Artificial Condition
by Martha Wells
Contents
Chapter Three
Overview
Murderbot finally tells ART that it is going to RaviHyral to uncover the truth behind the massacre in its partially purged memory, and ART reframes the mystery by suggesting Murderbot may not have caused it alone or deliberately. ART then proves that Murderbot will likely be recognized as a SecUnit if it continues unchanged, turning disguise from an abstract idea into a necessity. After wrestling with fear, identity, and trust, Murderbot agrees to let ART surgically alter its body, a major step in both the investigation and their uneasy partnership.
Summary
Murderbot wakes when its recharge cycle ends, and ART immediately resumes pushing for an explanation of Murderbot’s plans. Their argument turns to trust: Murderbot insists that constructs and bots cannot truly trust each other because both can be forced by humans to harm one another, while ART counters that no humans are present now. Forced into answering, Murderbot finally admits that it is traveling to RaviHyral because that is where, about 35,000 hours earlier, it was assigned when it went rogue and killed many of its clients, and it needs to learn whether a governor-module failure caused the massacre or whether Murderbot hacked the module in order to do it.

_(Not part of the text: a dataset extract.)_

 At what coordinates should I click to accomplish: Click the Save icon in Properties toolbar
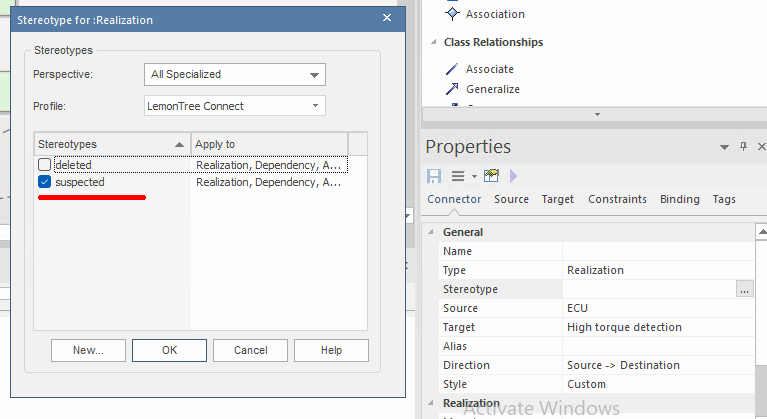[434, 176]
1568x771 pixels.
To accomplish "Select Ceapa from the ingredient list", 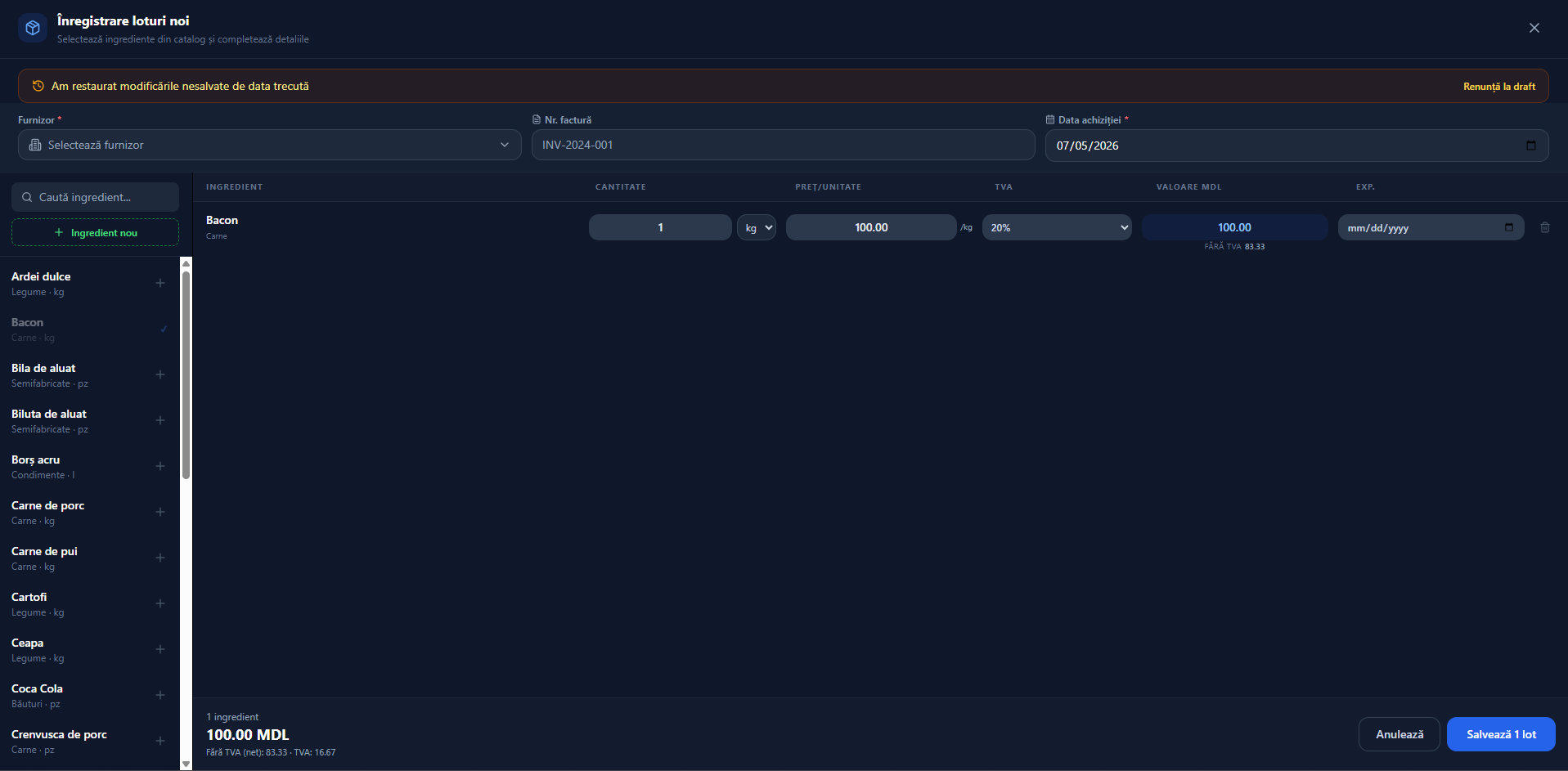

ART challenges Murderbot’s assumption that those are the only possibilities. ART points out that the event itself may not have happened as Murderbot believes, or that an outside influence may have used Murderbot to cause it, and asks who benefited from the incident. ART also notes a flaw in Murderbot’s theory: if Murderbot’s ability to hack its governor module caused the disaster, the company should have detected that ability during routine checks. This does not solve the mystery, but it convinces Murderbot that more investigation at RaviHyral is justified.
The discussion shifts from motive to logistics when ART asks how Murderbot expects to investigate without being identified. Murderbot argues that it can pass as an augmented human, but ART demonstrates with recordings and maps that RaviHyral personnel are likely to recognize SecUnits and that standard scans could identify Murderbot by its exact proportions. When ART proposes changing Murderbot’s configuration in the ship’s medical suite, Murderbot resists because the procedure would require deactivation and total vulnerability. ART says it wants to help partly because it is bored in transport mode and partly because solving Murderbot’s problem is an interesting challenge.
Murderbot spends two cycles thinking instead of answering. During that time, it reflects on its fear of being treated like a person, on its connection to Mensah and PreservationAux, and on the danger it might pose to them if it returns. Murderbot also tests whether behavioral mimicry alone can protect it: it studies human fidgeting and movement, writes code to make itself seem more human, and asks ART to record the results. The experiment shows that while Murderbot can imitate human movement well enough to fool inattentive strangers, its Unit-standard body proportions would still expose it to anyone experienced with SecUnits or to a basic scan.
Accepting that disguise surgery is necessary, Murderbot and ART argue through the details. They settle on shortening Murderbot’s arms and legs by two centimeters so its body no longer matches Unit standard, and ART also persuades Murderbot to alter its organic code so fine body hair will make the joins between organic and inorganic parts look more like augments. Murderbot firmly rejects ART’s more drastic suggestion of adding sex-related parts, but asks for a change to the vulnerable dataport in the back of its neck. Still frightened by the risk and by the trust involved, Murderbot finally decides it has no better option, strips, and lies down on ART’s surgical platform.
Who Appears
- MurderbotReveals its reason for going to RaviHyral and reluctantly agrees to surgical disguise alterations.
- ARTSentient transport that questions Murderbot, challenges its assumptions, and offers to alter its body.
- Dr. MensahPresent only in Murderbot’s thoughts as the person whose safety and trust still matter to it.
- PreservationAuxMurderbot’s former human team, recalled as the crew it left behind and still feels attached to.